Correlation analysis in QIIME2


In the gneiss tutorial, Ward’s hierarchical clustering was used to identify co-occurring OTUs. Is it possible that we can use this function to search for OUTs that correlate with a specific taxa, say, a pathogenic bacteria, such that we may be able to find candidate probiotics as substitutes for antibiotics?

Additionally, are there any plans to introduce methods, such as SparCC, for the discovery of associations between microbial taxa and metadata? Such as taxa that may correlate with the expression level of certain genes, or, whole-body lipid content.

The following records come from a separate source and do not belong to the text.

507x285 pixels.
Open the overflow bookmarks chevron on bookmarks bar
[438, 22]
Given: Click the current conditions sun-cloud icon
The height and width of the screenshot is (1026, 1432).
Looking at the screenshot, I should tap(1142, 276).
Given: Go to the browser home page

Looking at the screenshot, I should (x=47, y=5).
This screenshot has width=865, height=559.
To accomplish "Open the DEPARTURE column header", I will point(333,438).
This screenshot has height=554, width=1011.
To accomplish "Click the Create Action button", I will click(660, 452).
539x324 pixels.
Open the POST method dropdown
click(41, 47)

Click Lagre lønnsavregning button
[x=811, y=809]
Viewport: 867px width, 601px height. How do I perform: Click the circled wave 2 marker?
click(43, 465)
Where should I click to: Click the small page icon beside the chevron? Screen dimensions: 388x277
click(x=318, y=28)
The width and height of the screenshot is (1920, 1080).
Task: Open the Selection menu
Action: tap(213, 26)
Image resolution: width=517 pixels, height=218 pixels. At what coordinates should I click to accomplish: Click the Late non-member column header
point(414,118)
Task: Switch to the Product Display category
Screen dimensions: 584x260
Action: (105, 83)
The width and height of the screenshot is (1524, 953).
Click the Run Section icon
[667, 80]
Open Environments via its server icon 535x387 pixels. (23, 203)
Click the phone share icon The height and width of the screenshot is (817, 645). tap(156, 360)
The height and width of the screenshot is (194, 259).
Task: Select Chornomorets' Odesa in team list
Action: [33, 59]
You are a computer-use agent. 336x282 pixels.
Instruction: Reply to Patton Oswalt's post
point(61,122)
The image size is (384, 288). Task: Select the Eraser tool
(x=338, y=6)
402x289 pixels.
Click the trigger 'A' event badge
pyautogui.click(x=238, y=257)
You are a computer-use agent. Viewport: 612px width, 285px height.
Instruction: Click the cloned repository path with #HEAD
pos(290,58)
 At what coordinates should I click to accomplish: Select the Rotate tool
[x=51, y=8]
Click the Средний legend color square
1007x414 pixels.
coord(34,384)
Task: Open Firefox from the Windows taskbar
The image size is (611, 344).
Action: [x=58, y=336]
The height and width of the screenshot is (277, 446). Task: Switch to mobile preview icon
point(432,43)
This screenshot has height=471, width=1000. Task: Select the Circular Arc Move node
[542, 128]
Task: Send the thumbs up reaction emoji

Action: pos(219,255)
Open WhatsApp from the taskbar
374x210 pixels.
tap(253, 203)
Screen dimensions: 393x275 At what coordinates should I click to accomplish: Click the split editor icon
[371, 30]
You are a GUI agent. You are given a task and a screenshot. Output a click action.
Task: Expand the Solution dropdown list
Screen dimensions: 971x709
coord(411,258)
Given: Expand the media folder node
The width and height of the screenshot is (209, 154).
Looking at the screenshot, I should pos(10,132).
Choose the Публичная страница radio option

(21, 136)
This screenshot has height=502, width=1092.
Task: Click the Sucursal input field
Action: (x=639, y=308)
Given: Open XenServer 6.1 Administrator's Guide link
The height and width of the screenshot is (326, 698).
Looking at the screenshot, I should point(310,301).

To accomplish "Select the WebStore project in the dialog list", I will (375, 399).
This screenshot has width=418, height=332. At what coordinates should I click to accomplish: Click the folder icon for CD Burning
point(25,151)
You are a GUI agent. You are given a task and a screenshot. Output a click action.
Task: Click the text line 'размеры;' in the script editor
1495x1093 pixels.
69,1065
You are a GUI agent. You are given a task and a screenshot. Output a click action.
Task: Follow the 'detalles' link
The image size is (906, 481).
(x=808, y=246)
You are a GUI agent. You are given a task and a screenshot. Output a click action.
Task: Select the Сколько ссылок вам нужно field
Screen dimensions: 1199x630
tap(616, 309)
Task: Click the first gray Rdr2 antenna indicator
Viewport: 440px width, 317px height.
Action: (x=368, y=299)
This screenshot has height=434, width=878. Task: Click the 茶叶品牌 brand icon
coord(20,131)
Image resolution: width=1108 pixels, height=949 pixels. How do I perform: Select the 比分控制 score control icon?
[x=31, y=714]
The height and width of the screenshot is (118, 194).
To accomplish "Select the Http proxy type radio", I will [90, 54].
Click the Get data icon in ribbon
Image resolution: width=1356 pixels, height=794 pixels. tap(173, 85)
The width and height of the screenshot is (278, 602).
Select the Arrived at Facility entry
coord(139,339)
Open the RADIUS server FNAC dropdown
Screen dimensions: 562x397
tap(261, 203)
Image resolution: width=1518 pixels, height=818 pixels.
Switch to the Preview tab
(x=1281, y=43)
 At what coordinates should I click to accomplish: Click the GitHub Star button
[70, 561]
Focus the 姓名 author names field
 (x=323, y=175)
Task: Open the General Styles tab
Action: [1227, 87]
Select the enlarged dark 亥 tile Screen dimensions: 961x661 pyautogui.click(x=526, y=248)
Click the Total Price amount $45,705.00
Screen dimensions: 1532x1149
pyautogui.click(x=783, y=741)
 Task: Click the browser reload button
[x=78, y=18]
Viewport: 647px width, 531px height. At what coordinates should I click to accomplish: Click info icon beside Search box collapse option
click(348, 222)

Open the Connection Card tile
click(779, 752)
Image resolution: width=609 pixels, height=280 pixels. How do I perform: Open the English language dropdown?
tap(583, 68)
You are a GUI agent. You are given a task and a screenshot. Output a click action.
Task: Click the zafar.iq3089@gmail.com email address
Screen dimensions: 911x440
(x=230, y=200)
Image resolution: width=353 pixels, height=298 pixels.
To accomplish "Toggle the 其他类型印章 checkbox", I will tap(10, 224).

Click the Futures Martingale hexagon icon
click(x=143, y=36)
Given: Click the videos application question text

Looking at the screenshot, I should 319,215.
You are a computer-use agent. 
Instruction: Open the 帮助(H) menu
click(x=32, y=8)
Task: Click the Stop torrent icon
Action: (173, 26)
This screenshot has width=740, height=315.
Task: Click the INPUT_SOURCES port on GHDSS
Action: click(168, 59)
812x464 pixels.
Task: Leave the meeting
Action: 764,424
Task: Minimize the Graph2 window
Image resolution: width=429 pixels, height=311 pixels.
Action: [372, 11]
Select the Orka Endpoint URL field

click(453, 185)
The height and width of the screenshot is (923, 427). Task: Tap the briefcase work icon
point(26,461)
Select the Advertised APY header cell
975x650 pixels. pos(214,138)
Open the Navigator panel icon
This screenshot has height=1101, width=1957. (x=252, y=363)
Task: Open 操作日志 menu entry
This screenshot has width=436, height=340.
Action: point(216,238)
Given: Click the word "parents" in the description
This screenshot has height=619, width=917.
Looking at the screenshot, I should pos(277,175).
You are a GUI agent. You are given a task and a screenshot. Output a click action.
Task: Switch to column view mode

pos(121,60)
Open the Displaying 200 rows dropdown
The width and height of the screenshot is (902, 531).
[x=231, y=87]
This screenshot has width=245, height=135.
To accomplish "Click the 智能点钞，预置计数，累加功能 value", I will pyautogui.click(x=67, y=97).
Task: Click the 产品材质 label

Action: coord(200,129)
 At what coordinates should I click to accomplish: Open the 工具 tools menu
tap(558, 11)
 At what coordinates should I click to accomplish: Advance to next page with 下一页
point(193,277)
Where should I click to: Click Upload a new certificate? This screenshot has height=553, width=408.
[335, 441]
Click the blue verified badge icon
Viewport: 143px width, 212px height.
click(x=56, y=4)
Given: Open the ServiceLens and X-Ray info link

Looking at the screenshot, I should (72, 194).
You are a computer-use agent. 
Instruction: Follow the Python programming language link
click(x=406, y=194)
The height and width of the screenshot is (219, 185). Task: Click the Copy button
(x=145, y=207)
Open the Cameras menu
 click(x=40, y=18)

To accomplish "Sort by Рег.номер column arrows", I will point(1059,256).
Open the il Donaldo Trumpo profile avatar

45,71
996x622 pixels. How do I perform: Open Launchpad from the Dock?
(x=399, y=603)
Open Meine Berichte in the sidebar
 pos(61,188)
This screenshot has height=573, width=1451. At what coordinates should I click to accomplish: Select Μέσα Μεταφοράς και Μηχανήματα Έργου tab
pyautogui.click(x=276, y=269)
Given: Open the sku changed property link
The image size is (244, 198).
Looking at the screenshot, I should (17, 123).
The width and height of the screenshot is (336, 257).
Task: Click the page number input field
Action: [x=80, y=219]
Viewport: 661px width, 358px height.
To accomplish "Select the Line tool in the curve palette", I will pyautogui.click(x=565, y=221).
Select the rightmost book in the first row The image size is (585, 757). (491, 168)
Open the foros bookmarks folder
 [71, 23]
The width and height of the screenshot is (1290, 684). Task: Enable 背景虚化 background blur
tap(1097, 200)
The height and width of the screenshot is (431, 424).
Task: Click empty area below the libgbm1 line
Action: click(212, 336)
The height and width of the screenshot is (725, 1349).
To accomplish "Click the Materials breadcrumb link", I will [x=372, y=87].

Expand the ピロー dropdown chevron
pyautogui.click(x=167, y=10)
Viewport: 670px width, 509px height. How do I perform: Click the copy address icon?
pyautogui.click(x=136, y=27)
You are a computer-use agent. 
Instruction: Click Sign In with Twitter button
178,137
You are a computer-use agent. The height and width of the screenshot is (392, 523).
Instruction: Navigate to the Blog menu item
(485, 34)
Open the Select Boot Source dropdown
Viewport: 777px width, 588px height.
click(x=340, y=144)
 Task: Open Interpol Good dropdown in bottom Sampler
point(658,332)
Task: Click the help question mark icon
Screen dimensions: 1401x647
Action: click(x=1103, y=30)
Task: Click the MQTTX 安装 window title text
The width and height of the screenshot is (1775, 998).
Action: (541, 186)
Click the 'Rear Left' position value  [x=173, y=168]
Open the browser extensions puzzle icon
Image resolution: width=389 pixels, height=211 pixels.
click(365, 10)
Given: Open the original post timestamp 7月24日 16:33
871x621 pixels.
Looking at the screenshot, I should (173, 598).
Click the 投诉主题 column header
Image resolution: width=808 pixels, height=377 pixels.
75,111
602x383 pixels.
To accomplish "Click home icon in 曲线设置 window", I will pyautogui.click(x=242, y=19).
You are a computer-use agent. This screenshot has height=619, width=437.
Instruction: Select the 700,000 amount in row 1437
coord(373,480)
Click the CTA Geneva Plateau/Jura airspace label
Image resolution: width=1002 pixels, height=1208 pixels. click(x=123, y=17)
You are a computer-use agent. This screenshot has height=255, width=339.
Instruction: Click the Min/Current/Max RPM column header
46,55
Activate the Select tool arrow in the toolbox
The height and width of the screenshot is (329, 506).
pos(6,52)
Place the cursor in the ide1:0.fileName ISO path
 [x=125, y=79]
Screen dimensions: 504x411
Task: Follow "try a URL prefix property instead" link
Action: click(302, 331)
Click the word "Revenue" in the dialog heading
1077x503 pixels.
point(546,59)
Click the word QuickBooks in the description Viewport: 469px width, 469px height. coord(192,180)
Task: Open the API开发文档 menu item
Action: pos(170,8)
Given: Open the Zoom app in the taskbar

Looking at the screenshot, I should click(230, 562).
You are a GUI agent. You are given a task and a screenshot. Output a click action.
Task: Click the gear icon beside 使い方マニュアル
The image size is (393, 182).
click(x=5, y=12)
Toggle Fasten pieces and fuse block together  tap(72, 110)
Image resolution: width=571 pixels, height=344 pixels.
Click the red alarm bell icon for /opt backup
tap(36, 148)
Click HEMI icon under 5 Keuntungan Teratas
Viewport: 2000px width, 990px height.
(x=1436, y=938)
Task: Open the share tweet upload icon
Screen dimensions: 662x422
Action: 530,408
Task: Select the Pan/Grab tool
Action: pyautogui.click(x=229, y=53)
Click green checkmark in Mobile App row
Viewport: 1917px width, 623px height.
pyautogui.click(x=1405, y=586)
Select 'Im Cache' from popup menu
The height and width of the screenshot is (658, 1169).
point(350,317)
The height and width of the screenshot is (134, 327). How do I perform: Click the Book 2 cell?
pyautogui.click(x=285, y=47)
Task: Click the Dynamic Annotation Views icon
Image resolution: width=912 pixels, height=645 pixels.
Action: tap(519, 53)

Hi @yanxianl. That is a good question!

Correct, there are many, many ways to perform clustering. It would be difficult to expose all of these possibilities through the qiime2 interface.

However, in Gneiss, there is a Python API that helps make this a little easier.
Specifically, there is a method called rank_linkage that allows you feed in arbitrary scores for each OTU, which can be used for the clustering. Considering your problem, you could calculate the scores by computing the correlation for the taxa against the pathogenetic microbe that you are interested. But I would still recommend using the proportionality metric

d(x, y) = V [\ln \frac{x}{y}]

Since that is a more stable correlation metric.

I can’t comment on adding in SparCC - I don’t think these methods are able to handle metadata out-of-the-box.